The 'grow them like you grow teeth' is meant to indicate that, given certain
inputs/environment, a child will develop normal language function. You don't
need to 'learn' it in the sense that you _do_ need to learn e.g. how to read.
The reason for the contrast (argues a linguist) is that we have some internal
cognitive structures that react to certain kinds of input, namely linguistic
input, and that that reaction is called 'learning your first language(s)'.
They disagree with the 'common sense' approach, that learning your first
language is just like learning anything else.

I would characterize the debate between linguists and a certain class of
cognitive scientists like this:

CogSci: Hey, you keep talking about UG/Innate mechanisms! We don't like
that/it seems implausible. Instead, we should just have general learning
algorithms that can be utilized to learn language!

Ling: Cool! Show us! Show us!

CogSci: Well...Here's a machine learning model that can learn English past
tense with the following training data.

Ling: Oh. Um. Hmmm. Yeah, the data is more complex than that. How far can you
get with _this_ data (unloads data by the truckful). Also: that looks like how
adults learn things (the kinds of errors made), not really how kids learn
language (they make different kinds of errors). Can you model that?
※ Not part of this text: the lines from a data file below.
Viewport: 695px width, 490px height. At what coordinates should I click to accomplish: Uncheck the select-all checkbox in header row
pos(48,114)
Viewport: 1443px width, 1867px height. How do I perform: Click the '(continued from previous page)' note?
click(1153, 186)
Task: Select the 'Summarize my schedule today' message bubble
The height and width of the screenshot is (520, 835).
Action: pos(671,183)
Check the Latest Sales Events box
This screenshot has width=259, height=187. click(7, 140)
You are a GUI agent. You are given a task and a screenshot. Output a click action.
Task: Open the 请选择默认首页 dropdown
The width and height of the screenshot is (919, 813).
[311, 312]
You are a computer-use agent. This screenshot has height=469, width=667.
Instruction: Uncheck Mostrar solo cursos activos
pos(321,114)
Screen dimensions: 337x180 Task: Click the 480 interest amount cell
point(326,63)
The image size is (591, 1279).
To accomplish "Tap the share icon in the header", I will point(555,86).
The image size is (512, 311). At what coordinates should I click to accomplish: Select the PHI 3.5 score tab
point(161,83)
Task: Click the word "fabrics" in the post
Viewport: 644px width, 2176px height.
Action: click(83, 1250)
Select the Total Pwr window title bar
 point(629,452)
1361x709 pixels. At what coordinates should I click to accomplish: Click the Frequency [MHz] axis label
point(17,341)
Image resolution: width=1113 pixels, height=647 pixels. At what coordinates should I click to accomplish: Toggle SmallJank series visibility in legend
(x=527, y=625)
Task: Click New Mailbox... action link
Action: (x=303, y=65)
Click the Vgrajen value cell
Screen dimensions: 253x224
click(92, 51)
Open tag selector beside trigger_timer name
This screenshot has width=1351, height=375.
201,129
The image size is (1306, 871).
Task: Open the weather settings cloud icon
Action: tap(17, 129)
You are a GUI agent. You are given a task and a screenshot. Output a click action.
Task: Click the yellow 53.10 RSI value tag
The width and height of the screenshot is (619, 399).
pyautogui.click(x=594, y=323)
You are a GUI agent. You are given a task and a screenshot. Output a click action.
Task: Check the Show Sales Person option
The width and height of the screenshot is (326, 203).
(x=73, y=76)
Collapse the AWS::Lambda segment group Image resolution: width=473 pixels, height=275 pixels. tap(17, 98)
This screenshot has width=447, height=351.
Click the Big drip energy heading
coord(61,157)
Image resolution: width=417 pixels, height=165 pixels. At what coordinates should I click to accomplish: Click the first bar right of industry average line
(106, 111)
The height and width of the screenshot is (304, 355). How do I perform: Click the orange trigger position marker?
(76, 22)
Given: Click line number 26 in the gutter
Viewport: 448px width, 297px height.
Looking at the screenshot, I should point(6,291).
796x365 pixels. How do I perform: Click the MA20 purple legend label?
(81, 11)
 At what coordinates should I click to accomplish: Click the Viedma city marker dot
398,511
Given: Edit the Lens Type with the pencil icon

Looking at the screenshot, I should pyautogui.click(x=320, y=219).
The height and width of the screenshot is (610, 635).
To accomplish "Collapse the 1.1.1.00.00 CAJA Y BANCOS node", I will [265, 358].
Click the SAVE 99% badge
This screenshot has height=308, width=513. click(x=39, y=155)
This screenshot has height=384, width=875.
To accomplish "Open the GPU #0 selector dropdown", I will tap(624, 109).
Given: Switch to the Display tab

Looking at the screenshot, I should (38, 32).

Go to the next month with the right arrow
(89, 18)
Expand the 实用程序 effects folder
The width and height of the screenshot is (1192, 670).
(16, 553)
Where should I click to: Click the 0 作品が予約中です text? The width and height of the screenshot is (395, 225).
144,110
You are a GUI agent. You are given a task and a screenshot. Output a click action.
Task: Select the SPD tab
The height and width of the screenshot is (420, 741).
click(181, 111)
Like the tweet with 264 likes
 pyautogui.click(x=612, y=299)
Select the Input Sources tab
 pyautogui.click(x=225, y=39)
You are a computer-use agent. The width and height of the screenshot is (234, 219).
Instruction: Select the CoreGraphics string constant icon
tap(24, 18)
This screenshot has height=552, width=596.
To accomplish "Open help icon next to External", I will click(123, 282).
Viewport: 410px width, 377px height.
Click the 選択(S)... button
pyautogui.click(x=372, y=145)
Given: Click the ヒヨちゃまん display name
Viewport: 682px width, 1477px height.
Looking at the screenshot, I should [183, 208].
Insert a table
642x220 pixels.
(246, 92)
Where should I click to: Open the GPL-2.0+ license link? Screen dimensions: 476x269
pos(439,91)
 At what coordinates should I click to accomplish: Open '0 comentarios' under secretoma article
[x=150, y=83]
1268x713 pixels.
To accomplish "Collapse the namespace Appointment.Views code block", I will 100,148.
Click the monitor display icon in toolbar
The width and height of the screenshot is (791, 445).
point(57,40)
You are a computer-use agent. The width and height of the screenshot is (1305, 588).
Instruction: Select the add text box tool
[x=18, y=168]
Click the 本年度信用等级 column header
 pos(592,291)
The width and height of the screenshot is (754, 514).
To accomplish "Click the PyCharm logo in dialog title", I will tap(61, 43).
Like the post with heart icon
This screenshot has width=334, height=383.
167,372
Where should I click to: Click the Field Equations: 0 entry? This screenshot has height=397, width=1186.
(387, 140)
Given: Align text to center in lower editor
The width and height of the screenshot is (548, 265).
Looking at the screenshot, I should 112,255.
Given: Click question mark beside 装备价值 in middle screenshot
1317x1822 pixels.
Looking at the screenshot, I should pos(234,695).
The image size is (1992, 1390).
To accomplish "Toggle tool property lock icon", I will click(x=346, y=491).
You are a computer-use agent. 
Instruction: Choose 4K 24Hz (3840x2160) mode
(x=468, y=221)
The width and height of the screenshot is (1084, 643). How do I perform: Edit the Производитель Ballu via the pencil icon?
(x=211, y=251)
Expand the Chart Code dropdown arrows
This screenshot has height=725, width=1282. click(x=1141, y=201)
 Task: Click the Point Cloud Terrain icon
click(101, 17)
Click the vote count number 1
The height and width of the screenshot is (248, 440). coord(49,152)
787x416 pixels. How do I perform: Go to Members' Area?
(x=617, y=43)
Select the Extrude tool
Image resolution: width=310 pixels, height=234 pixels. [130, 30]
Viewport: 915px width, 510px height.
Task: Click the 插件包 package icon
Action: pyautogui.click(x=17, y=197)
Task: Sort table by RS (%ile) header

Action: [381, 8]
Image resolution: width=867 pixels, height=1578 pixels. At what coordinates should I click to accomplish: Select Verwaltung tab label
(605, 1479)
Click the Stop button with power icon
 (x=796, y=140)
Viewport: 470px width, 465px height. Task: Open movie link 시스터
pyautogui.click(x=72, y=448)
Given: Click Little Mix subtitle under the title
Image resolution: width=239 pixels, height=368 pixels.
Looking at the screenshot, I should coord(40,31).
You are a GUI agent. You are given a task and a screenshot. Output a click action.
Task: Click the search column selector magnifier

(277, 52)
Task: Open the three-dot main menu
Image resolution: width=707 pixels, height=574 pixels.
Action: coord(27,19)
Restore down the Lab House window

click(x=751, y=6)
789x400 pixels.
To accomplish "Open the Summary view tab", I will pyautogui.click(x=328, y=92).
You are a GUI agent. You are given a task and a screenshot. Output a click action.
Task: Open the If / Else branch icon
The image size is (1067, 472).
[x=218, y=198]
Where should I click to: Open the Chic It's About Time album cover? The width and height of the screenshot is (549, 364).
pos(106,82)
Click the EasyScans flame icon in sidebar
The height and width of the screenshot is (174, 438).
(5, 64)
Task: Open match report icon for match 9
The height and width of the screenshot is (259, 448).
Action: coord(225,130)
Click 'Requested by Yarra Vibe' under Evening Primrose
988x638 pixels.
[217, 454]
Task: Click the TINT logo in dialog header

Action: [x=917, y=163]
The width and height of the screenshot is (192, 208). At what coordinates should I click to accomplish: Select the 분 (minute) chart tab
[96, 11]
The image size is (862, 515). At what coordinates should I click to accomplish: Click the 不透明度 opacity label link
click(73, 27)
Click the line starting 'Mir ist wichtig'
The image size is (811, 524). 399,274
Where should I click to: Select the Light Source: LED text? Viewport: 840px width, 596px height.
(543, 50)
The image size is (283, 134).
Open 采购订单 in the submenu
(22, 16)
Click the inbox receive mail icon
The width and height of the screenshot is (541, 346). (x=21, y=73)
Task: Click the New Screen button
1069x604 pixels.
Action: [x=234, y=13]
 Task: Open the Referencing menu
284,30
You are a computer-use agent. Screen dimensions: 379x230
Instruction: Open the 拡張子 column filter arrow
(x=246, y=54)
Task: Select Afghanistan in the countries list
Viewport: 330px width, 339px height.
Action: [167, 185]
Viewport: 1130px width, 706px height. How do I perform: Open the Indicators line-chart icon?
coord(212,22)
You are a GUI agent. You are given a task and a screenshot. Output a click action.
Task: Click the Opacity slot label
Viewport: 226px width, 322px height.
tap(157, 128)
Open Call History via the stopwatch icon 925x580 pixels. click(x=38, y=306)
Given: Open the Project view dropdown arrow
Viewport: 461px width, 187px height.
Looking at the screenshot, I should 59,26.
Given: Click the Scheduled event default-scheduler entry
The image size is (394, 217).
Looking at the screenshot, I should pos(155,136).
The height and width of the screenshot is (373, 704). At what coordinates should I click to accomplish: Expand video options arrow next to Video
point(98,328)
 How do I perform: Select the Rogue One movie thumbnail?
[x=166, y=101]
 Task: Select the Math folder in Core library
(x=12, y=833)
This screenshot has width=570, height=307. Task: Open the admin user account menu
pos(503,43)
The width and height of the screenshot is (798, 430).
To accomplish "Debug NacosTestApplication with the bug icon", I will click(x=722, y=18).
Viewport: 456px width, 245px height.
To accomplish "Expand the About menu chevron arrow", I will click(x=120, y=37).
CogSci: It's a simple model! It can't handle that data. That's for a later
paper! Also, we don't care about the error classifications, as long as it
looks like learning.

Ling: Ok. Let us know when that paper comes out. Have you seen this Bantu
data? It's pretty cool too.

CogSci: _later_ : Ok, look. We didn't get the model to work, but we really
think your multiplying entities. I mean, it's just crazy/biologically-
implausible/ugly to postulate this innate knowledge.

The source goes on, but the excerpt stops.